Wenige Monate vor dem geplanten Start seines Internet-Abo-Fernsehens zieht der US-Computerkonzern Microsoft nach Reuters-Informationen bei dem Projekt den Stecker. Die Gespräche mit Medienkonzernen über Lizenzen für Fernsehsendungen und Filme seien auf Eis gelegt worden, heiße es seitens mit den Verhandlungen vertrauter Personen. Ein Jahr lang seien intensiv Gespräche geführt worden. Schließlich habe Microsoft entschieden, dass die Lizenzkosten nicht dem Geschäftsmodell des Konzern entsprächen.
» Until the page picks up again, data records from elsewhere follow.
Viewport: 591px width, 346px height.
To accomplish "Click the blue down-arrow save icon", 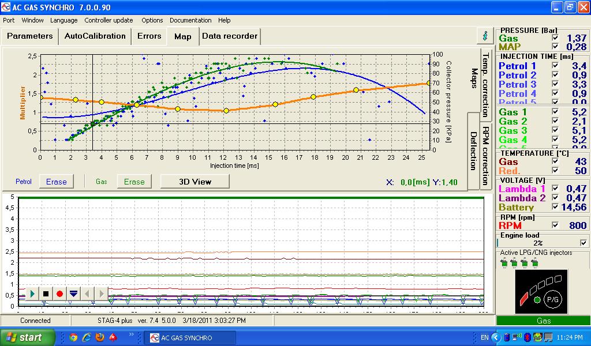I will pos(73,294).
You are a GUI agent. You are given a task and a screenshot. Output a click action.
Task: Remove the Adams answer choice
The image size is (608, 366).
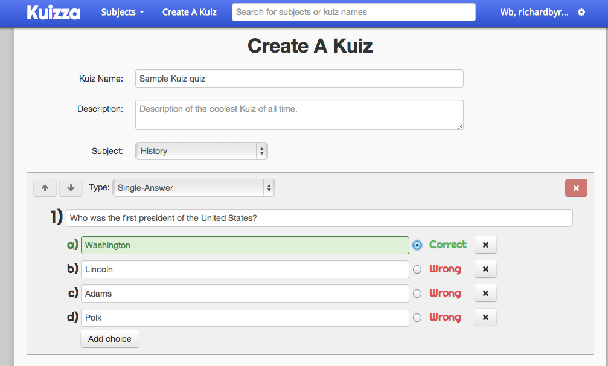tap(485, 294)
Mit Microsoft TV wollte der Computerriese gegen eine monatliche Gebühr Programmalternativen zu lokalen Fernsehsendern und Satellitenkanälen anbieten. Dabei hatte Microsoft ein Geschäftsmodell ähnlich der Onlinevideothek Netflix im Blick. Doch Microsoft wollte auch aktuell im Fernsehen laufende Sendungen und Live-Übertragungen ausstrahlen, was die Lizenzgebühren in die Höhe getrieben haben dürfte.
Auch Google und Amazon haben das 100 Milliarden Dollar schwere US-Kabel-Fernsehgeschäft ins Visier genommen. Dieses wird bisher von Branchengrößen wie Comcast und DirecTV sowie von Unterhaltungskonzernen wie Walt Disney und Time Warner dominiert.